◆ Exercise directions ◆
Exactly reproduce the lines from the top of the entries below through the line containing "Task: Open the Settings gear icon", with both ends included.

Stored items:
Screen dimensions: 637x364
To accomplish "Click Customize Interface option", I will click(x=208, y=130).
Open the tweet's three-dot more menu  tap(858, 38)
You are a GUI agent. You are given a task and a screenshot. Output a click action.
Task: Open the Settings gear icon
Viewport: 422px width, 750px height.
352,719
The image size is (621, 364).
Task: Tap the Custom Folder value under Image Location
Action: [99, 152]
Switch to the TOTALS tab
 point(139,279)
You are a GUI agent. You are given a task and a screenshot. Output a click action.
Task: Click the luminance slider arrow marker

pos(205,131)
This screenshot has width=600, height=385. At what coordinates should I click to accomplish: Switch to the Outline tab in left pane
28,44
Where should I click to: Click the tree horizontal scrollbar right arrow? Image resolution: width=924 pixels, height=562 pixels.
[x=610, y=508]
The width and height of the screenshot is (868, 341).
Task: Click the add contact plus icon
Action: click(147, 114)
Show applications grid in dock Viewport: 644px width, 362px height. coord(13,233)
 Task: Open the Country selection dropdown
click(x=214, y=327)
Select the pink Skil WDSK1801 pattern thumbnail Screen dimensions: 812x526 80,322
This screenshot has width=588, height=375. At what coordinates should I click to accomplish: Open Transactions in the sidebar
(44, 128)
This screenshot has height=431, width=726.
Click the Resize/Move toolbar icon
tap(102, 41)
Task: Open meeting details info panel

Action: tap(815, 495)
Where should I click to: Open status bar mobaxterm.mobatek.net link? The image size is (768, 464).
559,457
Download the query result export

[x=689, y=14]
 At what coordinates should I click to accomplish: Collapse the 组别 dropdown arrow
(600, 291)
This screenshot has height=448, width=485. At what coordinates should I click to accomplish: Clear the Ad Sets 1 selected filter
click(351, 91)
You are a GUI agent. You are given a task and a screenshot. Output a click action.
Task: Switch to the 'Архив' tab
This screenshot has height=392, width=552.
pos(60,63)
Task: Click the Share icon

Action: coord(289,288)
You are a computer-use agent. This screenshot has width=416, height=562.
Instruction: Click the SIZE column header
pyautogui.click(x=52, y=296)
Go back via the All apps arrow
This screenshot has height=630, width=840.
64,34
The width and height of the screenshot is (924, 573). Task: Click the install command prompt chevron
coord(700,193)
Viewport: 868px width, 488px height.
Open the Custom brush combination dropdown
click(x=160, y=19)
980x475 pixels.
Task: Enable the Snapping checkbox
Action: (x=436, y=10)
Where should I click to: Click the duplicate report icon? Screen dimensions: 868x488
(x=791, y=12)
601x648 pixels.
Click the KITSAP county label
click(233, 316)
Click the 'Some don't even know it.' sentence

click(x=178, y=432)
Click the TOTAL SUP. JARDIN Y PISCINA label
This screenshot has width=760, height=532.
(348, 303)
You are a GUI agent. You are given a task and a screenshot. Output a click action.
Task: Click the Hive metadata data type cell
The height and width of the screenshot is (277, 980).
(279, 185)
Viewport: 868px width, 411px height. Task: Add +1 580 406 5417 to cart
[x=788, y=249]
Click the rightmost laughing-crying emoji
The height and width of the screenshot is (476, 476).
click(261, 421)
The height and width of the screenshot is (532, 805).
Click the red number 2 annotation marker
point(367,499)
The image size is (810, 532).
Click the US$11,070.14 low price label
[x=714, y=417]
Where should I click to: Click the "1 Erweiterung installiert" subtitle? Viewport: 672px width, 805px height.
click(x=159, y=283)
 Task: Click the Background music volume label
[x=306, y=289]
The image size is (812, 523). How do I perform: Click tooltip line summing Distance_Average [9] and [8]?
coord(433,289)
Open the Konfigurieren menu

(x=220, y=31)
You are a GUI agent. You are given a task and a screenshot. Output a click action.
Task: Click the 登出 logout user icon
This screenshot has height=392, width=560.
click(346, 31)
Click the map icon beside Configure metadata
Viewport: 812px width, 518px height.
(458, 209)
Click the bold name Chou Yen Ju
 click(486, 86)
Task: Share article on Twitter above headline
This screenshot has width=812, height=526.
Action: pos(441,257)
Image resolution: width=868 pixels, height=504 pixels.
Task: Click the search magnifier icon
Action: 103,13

◆ Result ◆
Screen dimensions: 637x364
To accomplish "Click Customize Interface option", I will click(x=208, y=130).
Open the tweet's three-dot more menu  tap(858, 38)
You are a GUI agent. You are given a task and a screenshot. Output a click action.
Task: Open the Settings gear icon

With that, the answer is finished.